Dans les tribunaux où il y a des avocats, ce sont eux qui plaident la plûpart des causes, à l’exception de quelques causes légeres qui ne roulent que sur le fait & la procédure, que les procureurs sont admis à plaider.

Une partie peut plaider pour elle-même, pourvu que le juge la dispense.

Un plaidoyer contient ordinairement six parties, savoir, les conclusions, l’exorde, le récit du fait, celui de la procédure, l’établissement des moyens, & la réponse aux objections.

Les anciens plaidoyers étoient chargés de beaucoup d’érudition ; on y entassoit les citations des textes de droit & des docteurs, les unes sur les autres. On peut dire des orateurs de ce tems qu’erubescebant sine lege loqui ; ils mêloient même souvent dans les plaidoyers le sacré avec le profane, & des passages tirés de l’Ecriture & des saints peres avec d’autres tirés des poëtes, des orateurs & des historiens.

Non-seulement les plaidoyers étoient ainsi surchargés de citations ; mais la plûpart étoient mal appliquées ; les orateurs de ce tems étoient plus curieux de faire parade d’une vaine érudition que de s’attacher au point solide de la cause.

Depuis environ un siecle on s’est corrigé de ce défaut ; on a banni des plaidoyers toutes les citations déplacées ; mais on est tombé dans une autre extrémité presque aussi vicieuse, qui est de négliger par trop l’usage du droit romain.
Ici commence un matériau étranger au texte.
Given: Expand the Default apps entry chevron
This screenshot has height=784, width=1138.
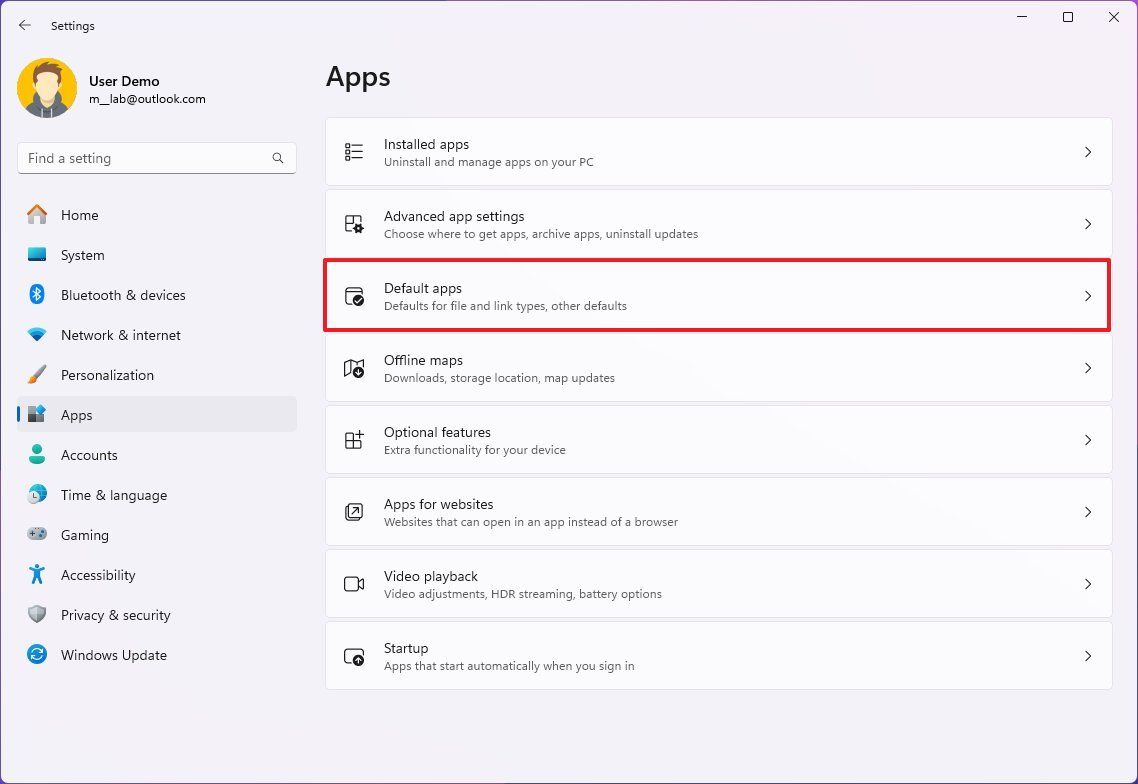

Parmi les anciens on doit prendre pour modele les plaidoyers de le Maître, de Patru & de Gauthier, & parmi les modernes, ceux d’Evrard, de Gillet, de Terrasson & de Cochin.

Autrefois les plaidoyers des avocats étoient rapportés, du moins par extrait, dans le vû du jugement ; c’est pourquoi les procureurs étoient obligés d’aller au greffe après l’audience pour corriger les plaidoyers, c’est-à-dire, pour vérifier si les faits rapportés par le greffier étoient exacts ; mais depuis l’établissement du papier timbré en 1674, on a cessé presque partout de rapporter les plaidoyers.

Les conclusions ne se prenoient autrefois qu’à la fin du plaidoyer ; le juge disoit à l’avocat de conclure, & le dispositif du jugement étoit toujours précédé de cette clause du style, postquam conclusum fuit in causâ ; mais depuis long-tems il est d’usage que les avocats prennent leurs conclusions avant de commencer leur plaidoyer : ce qui a été sagement établi, afin que les juges sachent d’abord exactement quel est l’objet de la cause.

Il y a cependant quelque chose qui implique de conclure avant d’avoir commencé la plaidoirie, & pour parler plus correctement, il faudroit se contenter de dire, la requête tend à ce que &c. & l’on ne doit régulierement conclure qu’à la fin du plaidoyer ; en effet jusques-là on peut augmenter ou diminuer à ses conclusions.

Aussi dans les causes du rôle qui sont celles que l’on plaide avec le plus d’apparat, & où les anciens usages sont le mieux observés, les avocats reprennent leurs conclusions à la fin de leur plaidoirie. Voyez Audience, Avocat, Cause, Conclusions, Rolles. (A)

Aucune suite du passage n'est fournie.